Though the ruling is limited in those respects, it is an enormous symbolic victory for opponents of the bulk-collection program, and a reminder of the importance of the adversarial process. For seven years, these constitutional issues have been adjudicated under “a cloak of secrecy,” as Judge Leon put it. Now, that cloak has finally been lifted in a true court of law.
More on this and other stories below the fold.
Here's how The Washington Post editorial board views the NSA rebuke:
The NSA’s activities will continue to be litigated in court and in the court of public opinion. If the government is to emerge from Mr. Snowden’s revelations with the authorities that officials insist are crucial, it will have to do more to demonstrate why they are essential and how Americans’ privacy is being protected.
Here's
Eugene Robinson's take:
A federal judge in Washington ruled Monday that the government’s widespread collection of telephone records is likely unconstitutional, but stayed a preliminary injunction while the government appeals.
Meanwhile, what can we do about it? For a start, we can demand to see all of the secret FISA court rulings that make domestic surveillance possible. When we learn what these documents say, privacy advocates can challenge them in open court.
We should let our elected representatives know that while domestic surveillance is currently deemed “lawful,” it is a betrayal of our traditions and values. We can let our phone and Internet companies know that we expect them to fight as hard as they can for privacy, not just in their legal arguments but also in using the most advanced encryption technology.
It’s simple: Either we demand our privacy — loudly — or we kiss it goodbye.
Andrew Rosenthal at
The New York Times looks at various NSA reform proposals:
After the Edward Snowden leaks started, President Obama said absolutely everything was being done to safeguard Americans’ privacy and rights. Then he called for a “vigorous public debate” about surveillance and eventually ordered reviews of National Security Agency programs — to make sure that all those promised safeguards were, in fact, in place.
Some information is trickling out from those reviews, and the proposals, so far, seem pretty mild.
Over at
The Nation,
John Nichols looks at various proposals as well and dives deeper into the ruling:
The Justice Department has continued to argue that plaintiffs in lawsuits against the spying program lack standing because they cannot prove their records were examined. But Judge Leon suggested that the old calculus that afforded police agencies great leeway when it came to monitoring communications has clearly changed.

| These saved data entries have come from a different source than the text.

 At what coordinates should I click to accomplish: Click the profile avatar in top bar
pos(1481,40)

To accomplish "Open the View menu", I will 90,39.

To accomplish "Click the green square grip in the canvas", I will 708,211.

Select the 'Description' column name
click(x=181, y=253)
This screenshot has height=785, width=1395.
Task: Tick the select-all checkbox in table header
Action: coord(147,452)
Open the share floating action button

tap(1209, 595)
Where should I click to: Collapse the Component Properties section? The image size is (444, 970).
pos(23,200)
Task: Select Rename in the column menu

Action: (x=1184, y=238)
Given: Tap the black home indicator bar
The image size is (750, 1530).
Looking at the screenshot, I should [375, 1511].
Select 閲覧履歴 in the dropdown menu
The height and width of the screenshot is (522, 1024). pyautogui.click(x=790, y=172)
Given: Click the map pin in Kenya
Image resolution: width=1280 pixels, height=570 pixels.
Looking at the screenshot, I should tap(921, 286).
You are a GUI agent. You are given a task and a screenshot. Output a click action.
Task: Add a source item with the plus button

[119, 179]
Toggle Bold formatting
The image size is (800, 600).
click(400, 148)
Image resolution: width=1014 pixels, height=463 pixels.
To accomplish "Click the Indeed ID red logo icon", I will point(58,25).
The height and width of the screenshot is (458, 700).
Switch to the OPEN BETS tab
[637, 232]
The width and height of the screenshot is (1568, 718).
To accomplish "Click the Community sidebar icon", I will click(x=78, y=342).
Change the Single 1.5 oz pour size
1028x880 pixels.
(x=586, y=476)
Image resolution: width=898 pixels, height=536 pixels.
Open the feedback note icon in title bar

Suggesting that the NSA has relied on “almost-Orwellian technology,” wrote Judge Leon, who was appointed by former President George W. Bush to the United States District Court for the District of Columbia bench. “The relationship between the police and the phone company (as imagined by the courts decades ago)…is nothing compared to the relationship that has apparently evolved over the last seven years between the government and telecom companies.”